Is This a Trick Question?

Dear Editor:

Play "Find the Oxymoron" with this Chronicle headline: "LCRA Plans Threaten Austin's Control Over Development" (Vol. 16, No. 24).

Sincerely,

Jim Robertson


Graying Elvis

Editor:

Re: Michael Ventura's "Grey Rain at Graceland." "Grey" is the British spelling of "gray." Proof your copy, please.

I am a musician and a native Mississippian. I'm particularly offended by this writer's assumption that we are relieved Mr. Presley is dead, thus sparing us the sight of a 62-year-old Elvis.

I wish he were still with us, if for no other reason than I would never have to see tired, ridiculously self-important commentary like Mr. Ventura's in print. For those who are genuinely interested in the Presley story, I recommend Peter Guralnick's Last Train to Memphis, an indispensable look at the culture which produced such a remarkable man.

Chet Hicks

Campaign Director, U.S. PIRG


I Am Pilot, Hear Me Roar

Editor:

Your article reference [to] pilots being rich, spoiled, crybabies couldn't be farther from the truth ["Billy Clayton's Flying Circus," Vol.16, No.20].

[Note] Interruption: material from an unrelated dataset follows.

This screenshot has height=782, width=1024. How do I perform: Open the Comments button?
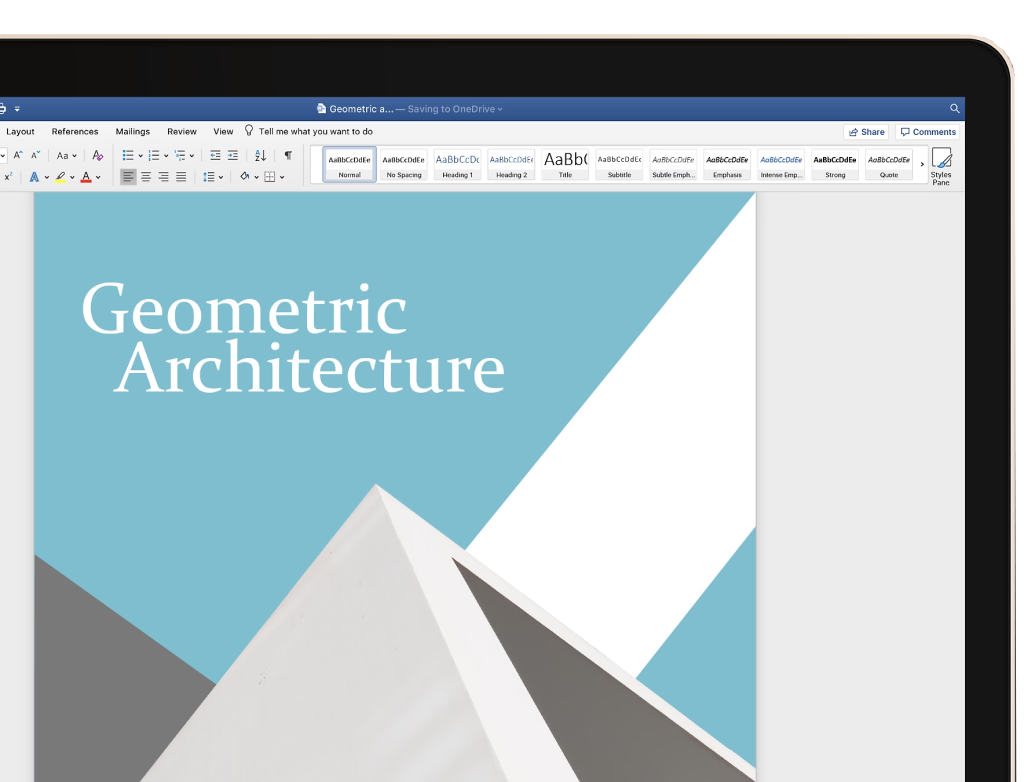[928, 132]
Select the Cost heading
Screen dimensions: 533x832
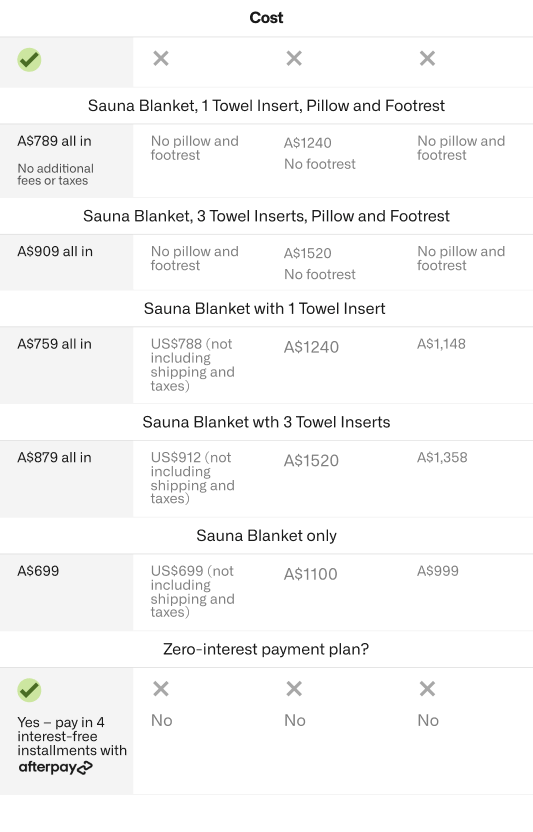click(x=266, y=18)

The average private pilot cannot afford to own his or her own plane, although the average plane in service today is 20 years [old] and costs less than a late model car. They have sacrificed greatly to obtain their private pilot license and have spent an average of $5,000 they have scraped up from years of saving. They realize they must be able to give up something they would have liked to have in order to obtain the training required to pass all the tests for licensure.

Your article demonstrates a total lack of knowledge of the subject matter and should be a total embarrassment for your paper.

Robert Mueller Field provides a stopover for pilots such as I who travel for business and pleasure. My patronage of this airport, although sparingly since I am based out of the Ft. Worth area, is only a fraction of the patronage your supporters would be denying to hundreds of pilots. The flying club from UT depends upon this field for a training base to support their pursuit of licensures of various types.

For the sake of your readers I implore you to look into usage and services provided by this airport before you exhibit your lack of knowledge to be taken by the uninitiated as gospel.

Irresponsible reporting has not been the mainstay of your paper and I truly hope this does not herald a beginning of unsupported conjecture.

I am

Gerald A. Leonard


It's the Economy, Stupid!


It Is About...

Re: "Billy Clayton's Flying Circus," Vol. 16, No.20??

It's not about people who own their own planes -- very few pilots actually own a plane. Many more eat peanut butter sandwiches saving up to buy flight time.

It's not about political hijinks - after all, the City's sweetheart offer to the Pooling Board is unethical, possibly illegal, unless offered to ALL operators at Mueller.

It's not about "demographics" -- a sanitized reference to race, income, and other divisive issues.

It's not about noise and quality of life - the noise is moving to Bergstrom regardless of where General Aviation is.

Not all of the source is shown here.